MIGRANT INTERVIEW

Interviewer:   Laura Berkowitz

Interviewee:   Edward Lutz

Date of Interview:     April 26, 2005  

 

 

            It was December 24, 1995.  I was about eleven years old when my family left Germany, and came to the great nation of America.  The first thing I remember is holding my mother’s hand tightly as we boarding a huge plane.  I was scared to leave all my friends, but my parents told me that America is filled with nice kids that I could play with.  For some reason, I always pictured America as a country loaded with hot dogs, baseball, and movie stars.  I had never been there before, so I guess I did not know any better.

            My dad had been offered at really great job at Motorola, so he said he could not refuse the opportunity.  My dad is my role model.  He is not afraid to take risks and to leap for the stars.  My mom, on the other hand, was upset at first, because she loved living in Berlin.  Berlin is the capital of Germany, and we loved it there.  We had friends, family, and memories scattered all across Berlin, which made the thought of going somewhere foreign to us very scary.  I miss the streets of Berlin the most of all.  My mom use to say if you stood in one place all day, the entire city would walk by. 

            After a while, my mom reluctantly agreed to leave Germany.  The increase in my dad’s salary would definitely get me into a university without having to get any loans, which was enough incentive for my mom.  “Education is the ladder to the top,” she used to say. 

            Living in Phoenix, Arizona was hard on me at first.   I stepped of the plane, and thought, “This is it?“  It was hot, sticky, and the sun seemed to be a lot closer to us than in Berlin.  I remember thinking, “Where are the trees?”  All I saw were cactus and dirt.  To make matters worse, school was already half way into the year, so making friends proved to be difficult.  My accent made the other kids look at me like I was an alien or something.  I would go home after school and practice speaking English without an accent.  I was ashamed of it.  I just wanted to be like everyone else. 

            High school was a lot better because there was more diversity.  My teacher was actually Russian, and my best friend is Mexican.  With their help, I decided that it was okay to embrace my culture, accent and everything!  My best friend and I go to the same college, and now its like we fit in to the pool of immigrants.  I think its just harder when you are a kid because kids don’t understand enough about other countries.  America is their only world, they don’t see the rest of it.

            Nowadays, life is much easier for me.  I go to school like everyone else, I work at Safeway on the weekends, and I visit my parents all the time.  I remember one day I was in school, and a girl next to me asked what I was going to do over the weekend.  I responded, “Going home to see my parents.  I haven’t seen them all week.”  The look on her face was hilarious!  She looked at me like I was crazy.  She told me she rarely saw her parents, mostly just on the holidays.  I cannot understand how anyone could go that long.  My family is all I have, so I make sure to see them as much as possible.  That is one of the things I have noticed about America.  People are so busy with the little things, they forget the important ones.   
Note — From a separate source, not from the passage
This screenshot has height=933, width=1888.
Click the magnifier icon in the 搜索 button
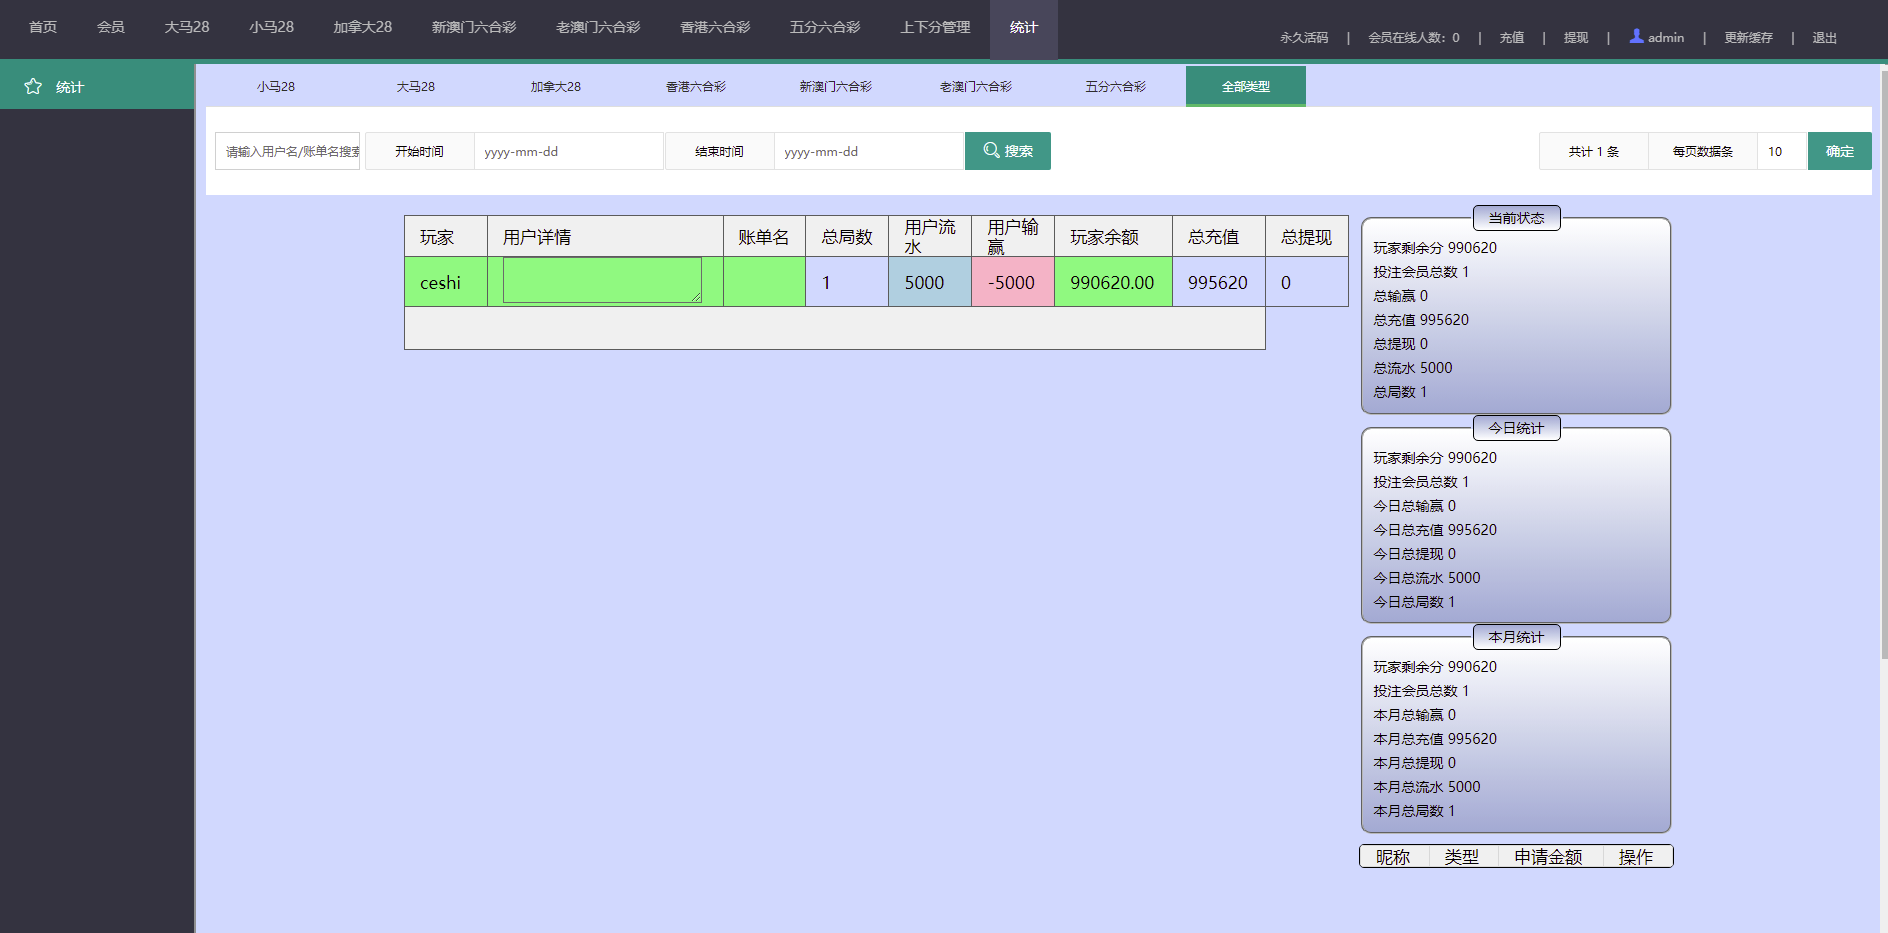pos(991,150)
            I’ve only had one really bad experience since moving here.  I was eighteen years old, and I was walking home from school.  I remember a group of kids came up to me and started calling me a Nazi.  One of the guys was Jewish, and he hit me across the face.  I tried as hard as I could to hold back the tears.  They just assumed all Germans were Swastika wearing, black-hating, mini-Hitlers.  Truth be told, I am not prejudice at all!  It is sad how narrow-minded people can be.  Anyways, after that happened, I felt scared to talk in front of people.  I just started nodded or smiling when someone asked me something.  It was not until I went to college that I felt like I could speak freely again.  It took a while to get over, but I still remember it like it was yesterday.

            Overall, I love living here.  The United States is like a dream.  You can be whatever you want, you can do whatever you want!  The streets are filled with different races, different cultures, and I think that I what makes the country so great.  You take a little bit from everywhere, and you become stronger.  You learn to think outside the box, and to become more open to new things.  I do not think I would want to live anywhere else.  Visiting Berlin would be great, but in the end, this is my  home now.  I am American.